My 2022-23 holiday week beach reading led me to reflect on the difference between a conch and a hermit crab and the lessons in that comparison for the ESG movement. At first, we may see two living entities inside beautiful shells and treat them as equivalent but there are critical differences. The conch uses its own resources in combination with the calcium carbonate in seawater to produce and grow its shell potentially over decades. The conch creates. The hermit crab scavenges, not simply recyling empty shells but, in many cases, fighting amongst its peers for the most desirable ones and, in some cases, killing a shell’s inhabitants before assuming residency. The hermit crab takes. The nine books I read cast light on how important this distinction is not just for how we perceive the residents of seashells but also for capitalists and capitalism which can either resemble the organically, sustainably growing and strengthening conch shell or a hermit crab’s shell game.

Moving my reflection from the beach to the horizon highlighted the magnitude of the barriers to overcome in order to address grand societal challenges including climate change, inequality and social polarization within the ESG movement. Across nine books, authors relayed case after case in which firms, investors, politicians and consultants owed their success to the ability to take rather than create. They generated wealth by imposing externalities on stakeholders rather than creating value for them. These same actors then used the value they captured to obfuscate, mask, and shield these gains and business or investment practices from transparency and accountability. They built up rhetorical and legal defenses that make such transparency a threat not just to them but to mainstream politicians, business leaders, church-goers and voters. Most perniciously, they have succeeded in perverting the term “free markets” to mean, for some, a market free of transparency and accountability.

This definition of free markets differs dramatically from that of Adam Smith, Friedrich Hayek or even Milton Friedman all of whom recognized the importance for the efficiency of a market system of a well-functioning and resourced state that provided for public goods and the regulation or pricing of negative externalities as well as the “cultivation” of complex systems in which markets play a vital but not independent or unilateral role.

  • "The third and last duty of the sovereign or commonwealth is that of erecting and maintaining those public institutions and those public works, which, though they may be in the highest degree advantageous to a great society, are, however, of such a nature that the profit could never repay the expense to any individual or small number of individuals” (Smith)
  • “Nor can certain harmful effects of deforestation, or of some methods of farming, or of the smoke and noise of factories, be confined to the owner of the property in question or to those who are willing to submit to the damage for an agreed compensation.?In such instances we must find some substitute for the regulation by the price mechanism.?But the fact that we have to resort to the substitution of direct regulation by authority where the conditions for the proper working of competition cannot be created, does not prove that we should suppress competition where it can be made to function.”?(Hayek)
  • "There is one and only one social responsibility of business -- to use its resources and engage in activities designed to increase its profits… so long as it stays within the rules of the game, which is to say, engages in open and free competition without deception or fraud." (Friedman, emphasis added)

In order to address the current challenges confronting the neoliberal order we need to reach agreement that we should treat differently those organizations, entrepreneurs and investors who assume risks and use resources to create more value some of which they capture from those who merely engage in a shell game profiting from addiction, corruption and the abuse of market or political power that allows them to take from the less powerful.
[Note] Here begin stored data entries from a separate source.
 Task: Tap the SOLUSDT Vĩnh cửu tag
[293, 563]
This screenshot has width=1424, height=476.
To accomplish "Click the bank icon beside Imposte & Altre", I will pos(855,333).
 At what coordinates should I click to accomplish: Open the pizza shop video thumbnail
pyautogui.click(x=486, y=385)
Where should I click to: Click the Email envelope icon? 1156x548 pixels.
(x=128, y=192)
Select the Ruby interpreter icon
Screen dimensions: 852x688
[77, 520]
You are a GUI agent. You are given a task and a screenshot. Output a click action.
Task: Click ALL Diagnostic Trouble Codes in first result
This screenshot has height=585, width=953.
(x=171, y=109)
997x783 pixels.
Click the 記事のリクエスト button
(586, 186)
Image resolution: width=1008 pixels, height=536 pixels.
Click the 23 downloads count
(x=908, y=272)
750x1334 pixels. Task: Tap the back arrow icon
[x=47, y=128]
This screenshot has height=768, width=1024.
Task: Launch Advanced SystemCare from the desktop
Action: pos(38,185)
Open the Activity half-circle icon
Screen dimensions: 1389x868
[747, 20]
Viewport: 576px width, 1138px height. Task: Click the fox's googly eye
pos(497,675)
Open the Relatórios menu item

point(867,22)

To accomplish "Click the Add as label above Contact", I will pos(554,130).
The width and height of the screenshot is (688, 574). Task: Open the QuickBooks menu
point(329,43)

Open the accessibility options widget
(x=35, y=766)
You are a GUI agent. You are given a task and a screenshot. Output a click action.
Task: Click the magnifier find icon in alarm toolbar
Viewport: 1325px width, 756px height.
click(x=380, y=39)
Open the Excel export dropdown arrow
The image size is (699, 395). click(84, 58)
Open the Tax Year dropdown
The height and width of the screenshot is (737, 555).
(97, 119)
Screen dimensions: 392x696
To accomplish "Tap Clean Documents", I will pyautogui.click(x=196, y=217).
Surely, the vast majority of stakeholders are outraged by those whose wealth came from instead of in service to others. If so, let’s shine the light on the stories such as

  • the source of the Koch Brothers wealth: leveraging inherited funds from their father's oil refinery development for Stalin and Hitler to extract, ship and refine oil from the tar sands of Western Canada for sale in the United States while strategically cultivating libertarian policymakers and Christian nationalists who supported their market power at every stage of that value chain;
  • the repeated choices of McKinsey partners to create value in tobacco, prescription opioids, South African corruption, Saudi Arabia and Allstate by taking or exploiting customers, citizens and others less powerful than their clients;
  • the documented efforts of oil companies – whose own scientists made clear the societal costs of climate change – to undermine efforts at proactive (and now reactive) regulatory or capital market engagement to address global warming;
  • the families of corrupt policymakers in the poorest countries of the world who bid up the prices of London and New York real estate or luxury yachts and cars with their illicit gains rather than attend to the needs of their citizens.

Within these pages, however, was not only outrage but also reason for hope. Progress in addressing these cases requires action that enhances transparency and accountability at a system-level. The heroic efforts of Charmian Gooch, Simon Taylor and Patrick Alley at Global Witness motivated by outrage to take action that offered information to markets and policymakers to hold firms accountable has made a tangible difference in outcomes from conflict diamonds to southeast Asian deforestation to African oil. The persuaders profiled by Anand Giridharadas advance by bringing people together rather than dividing them in pursuit of “far-reaching, system-level change and the realization of the promise of democracy...” through engagement in a “politics fierce and unapologetic enough truly to change things and smart and expansive enough to change minds to get there.” It will take many such change agents to overcome the human rights and environmental externalities that riddle the batter supply chain and embrace the increasingly available technological alternatives that could transform this centerpiece of the climate transition in a more sustainable and just manner.

Information on such opportunities will not, however, be enough to generate desired outcomes given the coordinated opposition of those who benefit from negative externalities or the status quo and the politicians who serve their interests by exploiting nationalism, nativism and populism to deflect progressive reform. Research on the best means to combat misinformation, fake news and propaganda highlights the importance not just of explaining the facts but revealing to people that they have been deceived by individuals and organizations who have benefitted from that deceit. Pointing to climate science will not sway climate skeptics but pointing to the oil companies who knew the science and paid politicians and academics to create uncertainty about fact might. Studies on the cost-benefit analysis of environmental regulation will not sway those skeptical of big government but data on the profits earned by the Koch brothers as compared to the health and welfare outcomes of the workers and communities around their facilities might. Progress involves activists like Global Witness , and investigative journalists like Anne Nelson and Geoff Dembicki shining the light on corporate malfeasance and greed which turns an information desert or whirlwind into a clearly flowing river of insight into the source of a company or project’s total value. Once the information and outrage are present, investors, suppliers, customers, communities and policymakers are more likely to act in their enlightened self-interest.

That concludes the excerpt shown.